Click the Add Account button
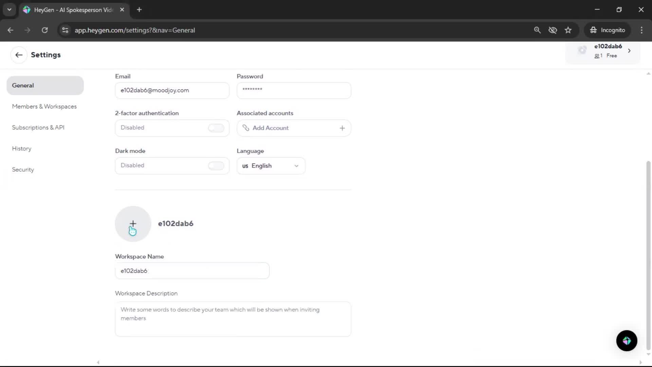The width and height of the screenshot is (652, 367). point(271,128)
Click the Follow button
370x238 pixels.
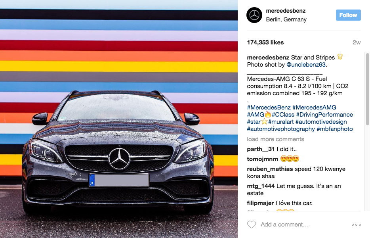click(348, 15)
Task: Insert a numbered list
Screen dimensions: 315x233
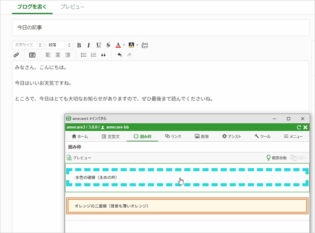Action: (93, 55)
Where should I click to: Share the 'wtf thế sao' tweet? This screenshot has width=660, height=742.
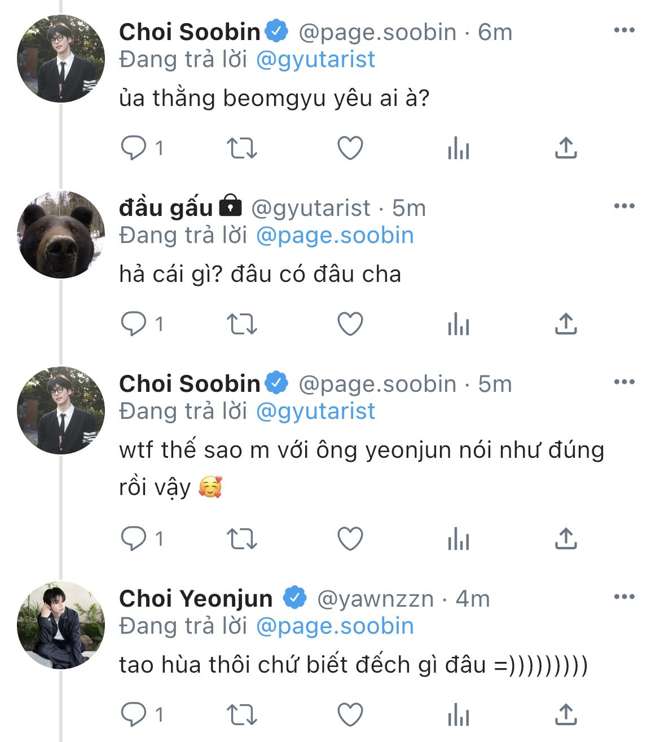[566, 539]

> _What to do_
Quote the entries from the line containing "Click the Follow button" through the end of the entries, leaving out the pictures.

> _Task answer_
Click the Follow button
370x238 pixels.
click(348, 15)
Task: Insert a numbered list
Screen dimensions: 315x233
Action: (93, 55)
Where should I click to: Share the 'wtf thế sao' tweet? This screenshot has width=660, height=742.
[566, 539]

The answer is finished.